At the heart of Maximilian’s project is the question of whether machine learning can assist scientists in detecting exoplanets using a new approach he devised and tested.

This artist’s rendering from NASA depicts the Kepler space telescope on its mission to find exoplanets in other star systems; Maximilian used data from Kepler’s 2009-18 transmissions in his project. Image courtesy of NASA

This graphic shows the steps in Maximilian’s research approach as he used data from the Kepler space telescope to teach AI how to process this information accurately and efficiently, shortening the analysis timeline for organizations such as NASA and the European Space Agency.

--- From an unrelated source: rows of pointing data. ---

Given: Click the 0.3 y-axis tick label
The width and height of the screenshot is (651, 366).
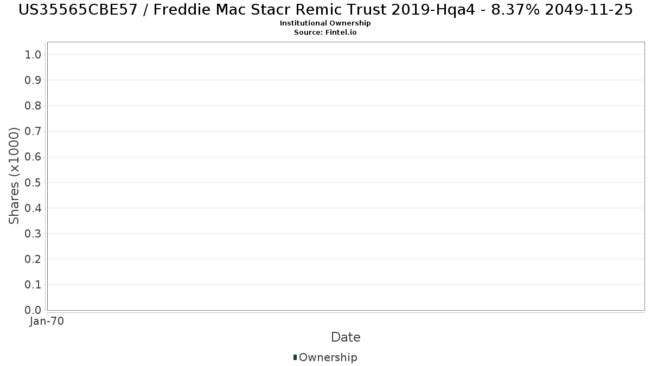Looking at the screenshot, I should 33,233.
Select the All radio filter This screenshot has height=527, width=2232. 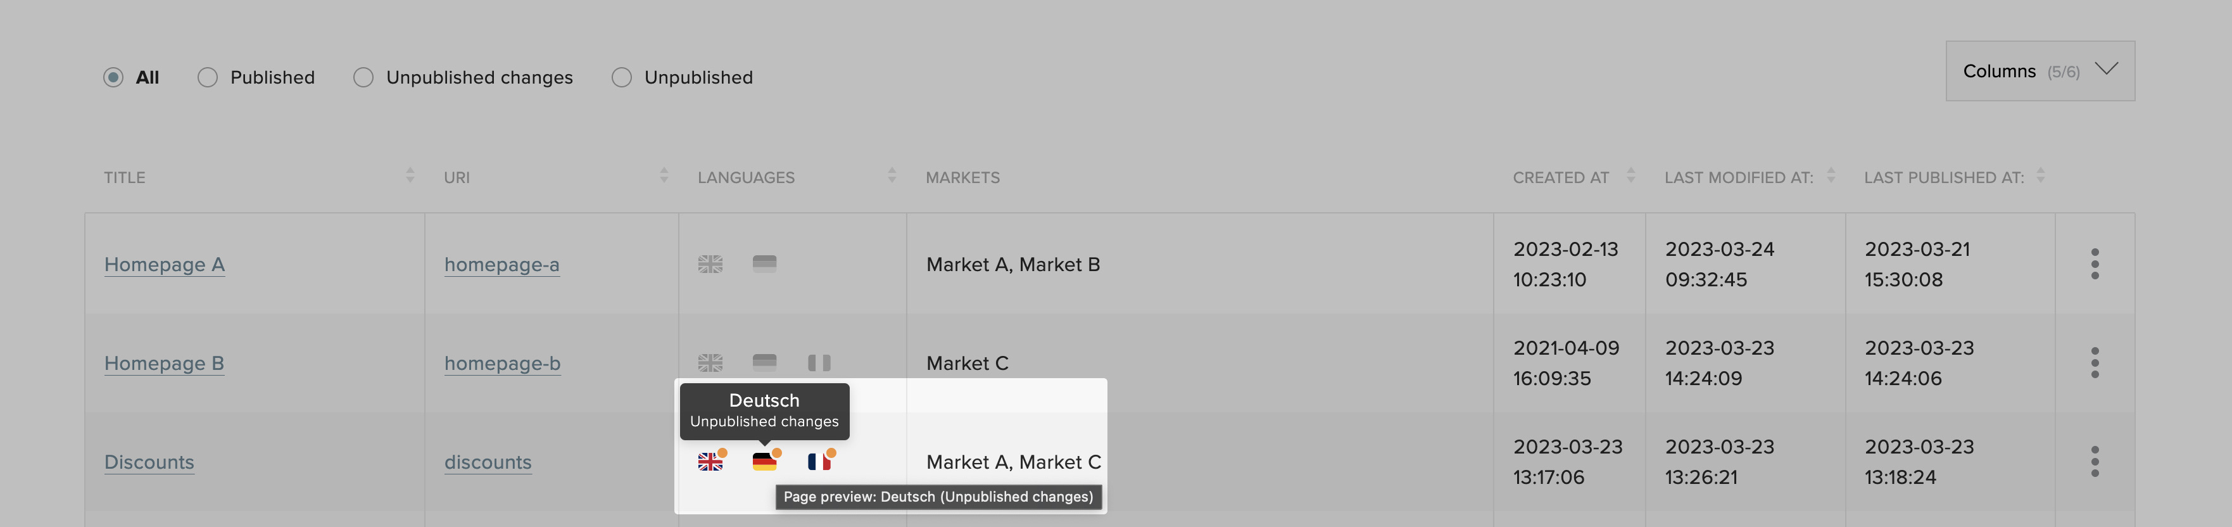(x=114, y=77)
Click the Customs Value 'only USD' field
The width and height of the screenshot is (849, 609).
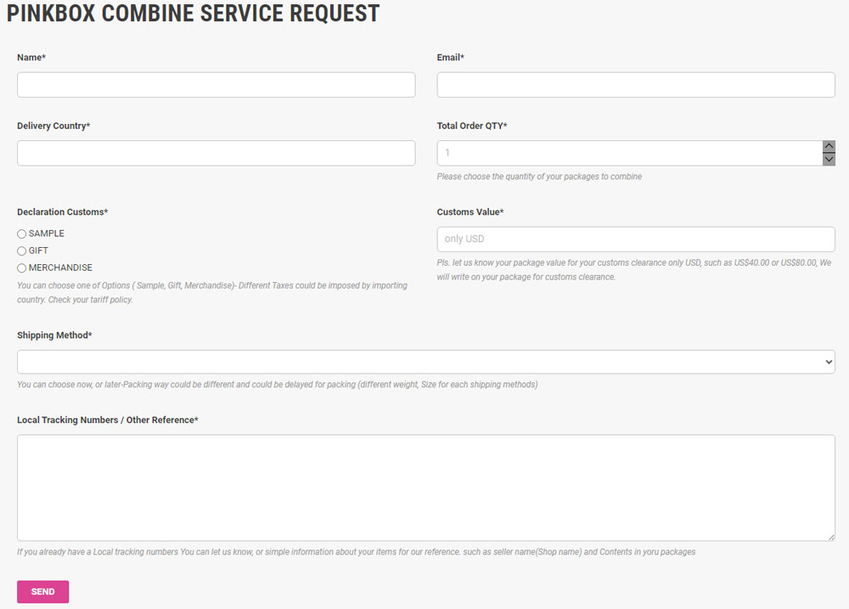(x=635, y=239)
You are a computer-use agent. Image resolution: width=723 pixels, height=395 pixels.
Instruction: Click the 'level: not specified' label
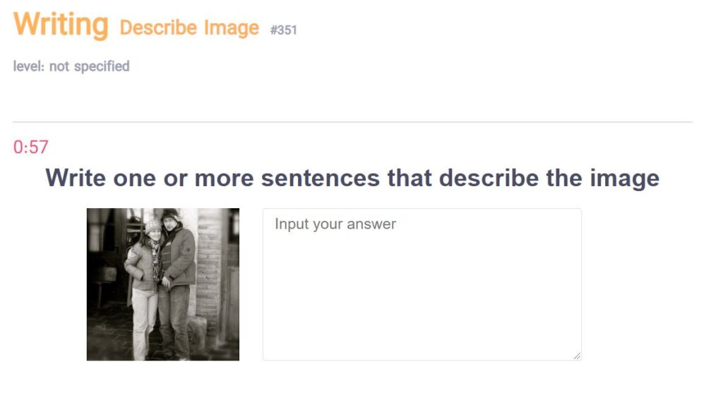coord(71,66)
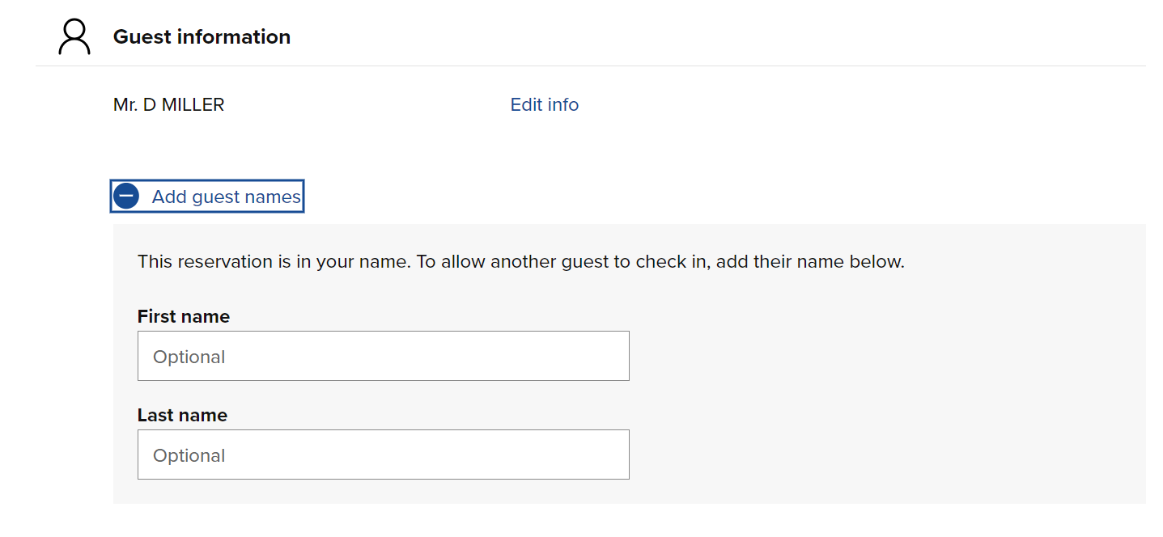
Task: Click Optional placeholder in First name box
Action: (189, 357)
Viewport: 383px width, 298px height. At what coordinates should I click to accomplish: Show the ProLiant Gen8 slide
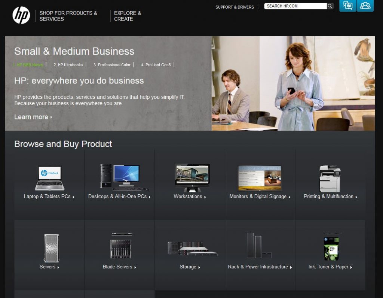coord(156,65)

Maximilian’s poster includes images that depict both NASA’s and ESA’s approaches to discovering exoplanets. Images courtesy of NASA and ESA, respectively

At top, this cropped image from Maximilian Solomon 30’s science fair poster comes from an artist’s rendering of planetary systems sought by NASA’s Kepler space telescope in 2009-18. Image courtesy of NASA

About Maximilian Solomon ’30

I am hugely interested in the interplay between mathematics, astrophysics and artificial intelligence. It keeps me up at night. I love the potential of artificial intelligence in regression and statistical analysis far beyond the computing power of humans. It opens up so many opportunities for physicists, and I love pioneering the field and communicating my research with others. I have won the regional N.C. Science and Engineering Fair for three consecutive years and was awarded the N.C. SMT [Science, Mathematics and Technology] Young Researcher Award.

My favorite subjects at school also include Spanish, Mandarin and English Language Arts, and I love playing piano and participating in school theater productions. Outside of school, I enjoy fencing, skiing, swimming, basketball, tennis and golf.